Excerpt:
┌──

How the EV boom made modern car design bigger and uglier
From the end of Australian-made cars to the supersize-me trend, plug-in versus pump and the sad shift to increasingly minimalist interiors.
They say a week is a long time in politics, and in the car world a year would be a fair comparison because every single time we spin around the sun, the world’s automotive brands update or facelift as many models in their showrooms as possible, as well as adding all the new ones they can afford.
The pace of change – not just new cars launched but entirely new brands, plus incredible new ways to provide motive force and rapidly accelerating technologies such as autonomous driving – is dizzying in any 12-month period. So looking back at the 20 years since WISH made its debut causes a mild case of motion sickness.
Grab some random motoring enthusiast walking around Australia two decades ago and time jump them forward to a modern car park and you would find their gob entirely smacked. Yes, we all know that things change, tastes move and businesses fail, but for them to see a world in which an alarming number of cars on the road have no exhaust pipes, make no noise and need plugging in rather than filling up would be almost as discombobulating as not being able to spot a Holden Commodore, Ford Falcon or any Australian-made vehicle.
Back in 2005, Australians mostly drove sedans or small cars, with the Commodore and Falcon family cars fighting over top spot (and costing about $30,000), followed by two cars that are still surprisingly popular today, Toyota’s Corolla and Camry.
What’s hard to picture now is just how many tiddlers were on the road then, and how many families seemed capable of living with their limited space. The Holden Astra, Nissan Pulsar, Hyundai Getz and Mazda 3 were all top-sellers.
Based on car-buying trends since then, it would be fair to assume that Australians all grew substantially, taller and wider, and thus were forced to demand embiggened vehicles. It would also seem that a huge number of us became tradies.
Our top-selling vehicles today are either big, ugly, American-style pick-up trucks that we insist on calling “utes” – the Ford Ranger, Toyota HiLux, BYD Shark 6 and Isuzu D-Max – or SUVs (Toyota Prado, Ford Everest, Mazda CX-5).
I’ll grant you that vehicle design is a matter of personal taste, but I’d say that cars – unlike other consumer items such as televisions and telephones – have gotten bigger and uglier during the past two decades.

└──

Challenge 1:
Answer these questions from the article on car design:
(a) About how much did the Commodore and Falcon family cars cost in 2005?
(b) Which two cars from that time does the article call still surprisingly popular today?
(c) Which SUVs does it name among today's top-selling vehicles?
Challenge 2: Reproduce everything in the car design article from "They say a week" down to "they can afford.".

Given data:

┌──

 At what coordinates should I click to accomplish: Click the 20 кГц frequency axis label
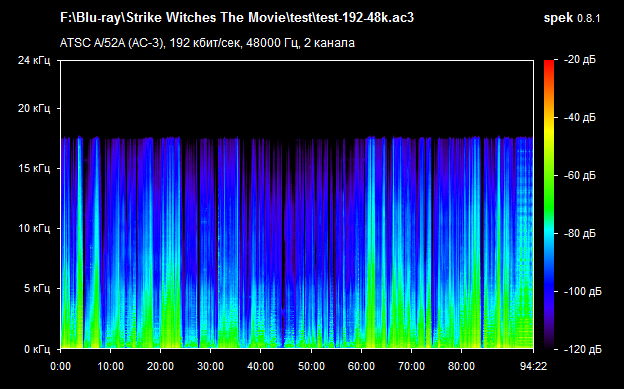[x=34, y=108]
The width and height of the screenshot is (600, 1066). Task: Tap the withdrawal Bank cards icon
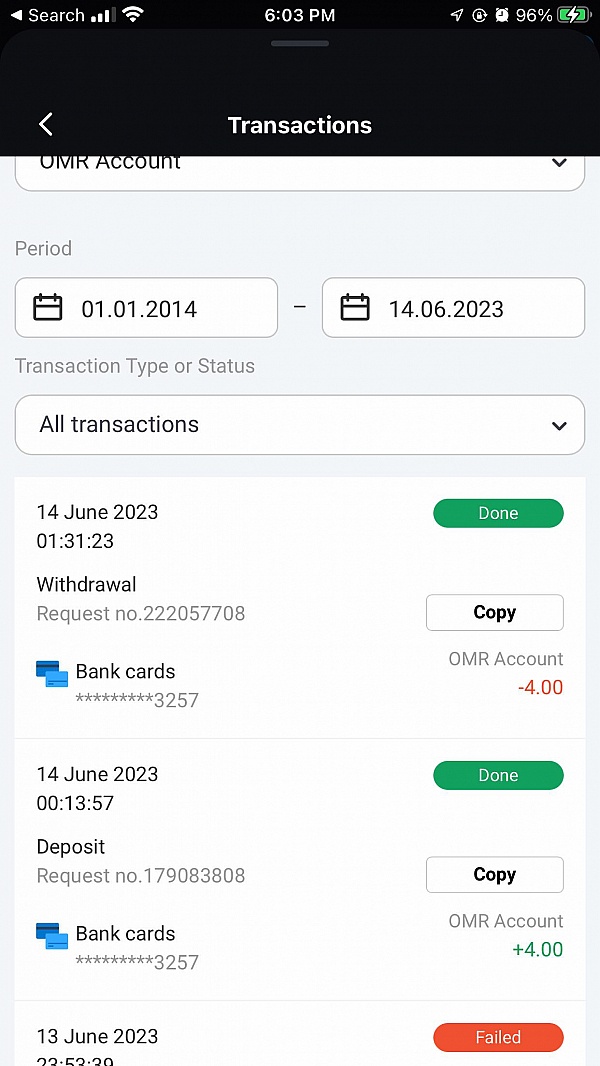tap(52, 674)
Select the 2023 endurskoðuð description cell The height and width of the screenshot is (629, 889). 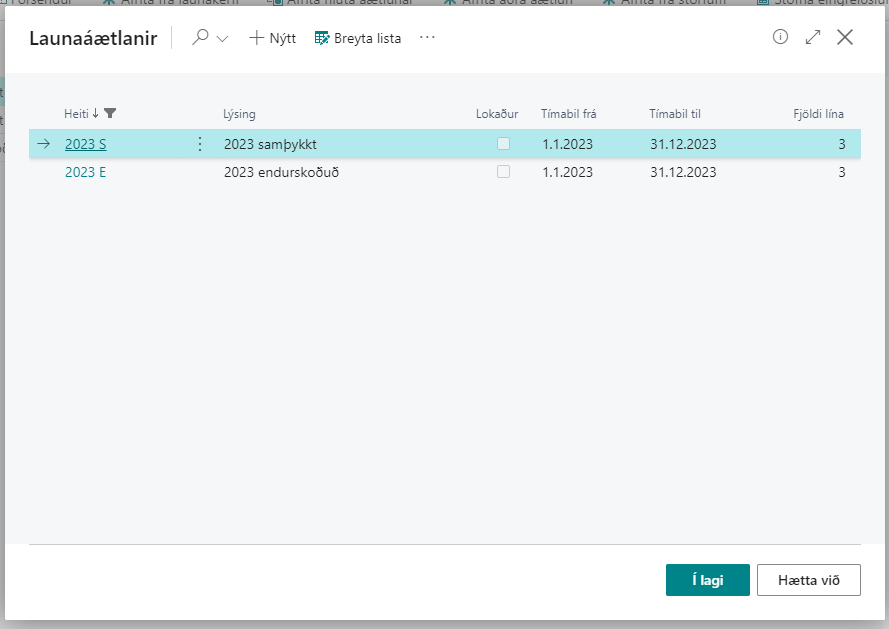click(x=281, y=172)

└──
┌──

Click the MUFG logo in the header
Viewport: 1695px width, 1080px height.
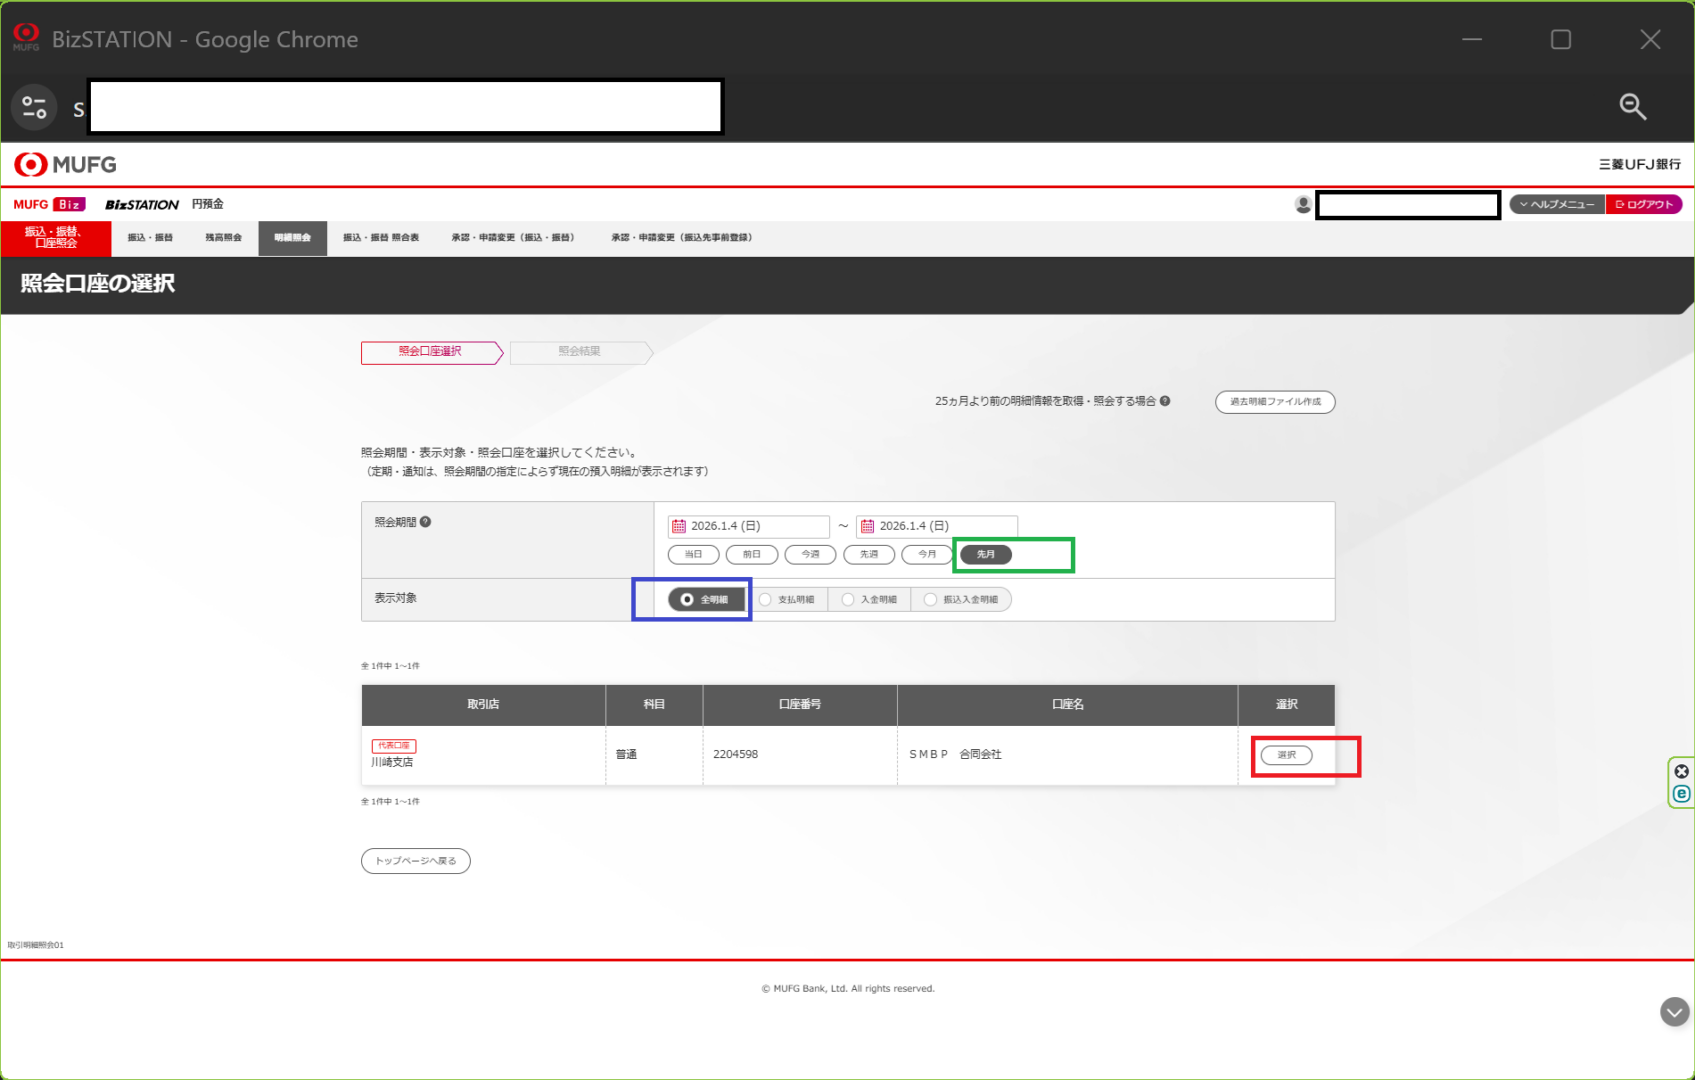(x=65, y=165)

└──
┌──

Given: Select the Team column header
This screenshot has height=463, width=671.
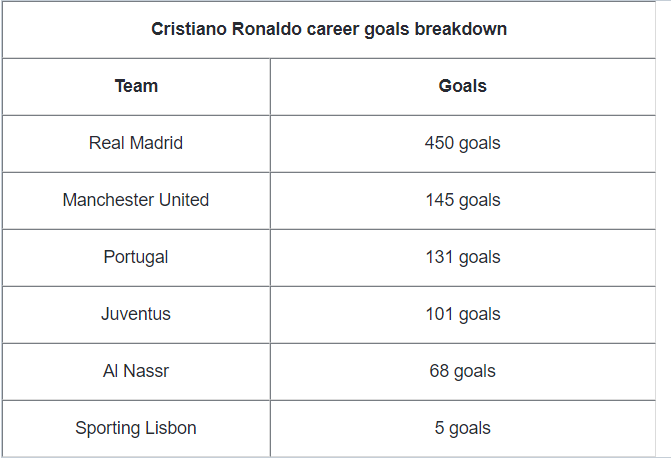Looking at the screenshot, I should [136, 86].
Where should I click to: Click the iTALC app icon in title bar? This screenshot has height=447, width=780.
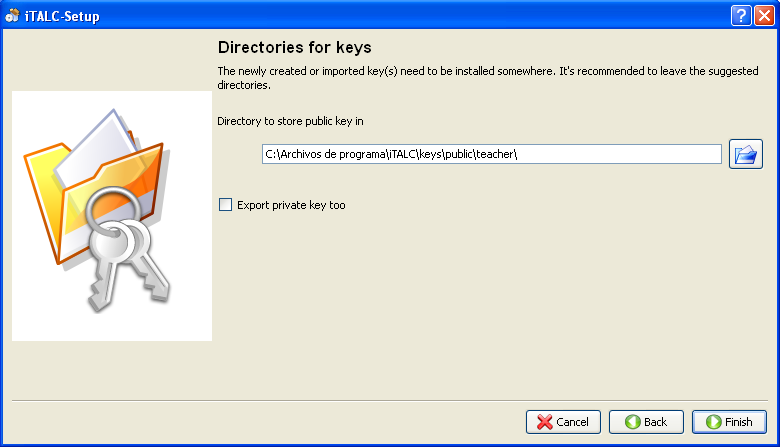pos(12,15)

└──

Solution 1:
(a) About $30,000.
(b) Toyota's Corolla and Camry.
(c) The Toyota Prado, Ford Everest and Mazda CX-5.

Solution 2:
They say a week is a long time in politics, and in the car world a year would be a fair comparison because every single time we spin around the sun, the world’s automotive brands update or facelift as many models in their showrooms as possible, as well as adding all the new ones they can afford.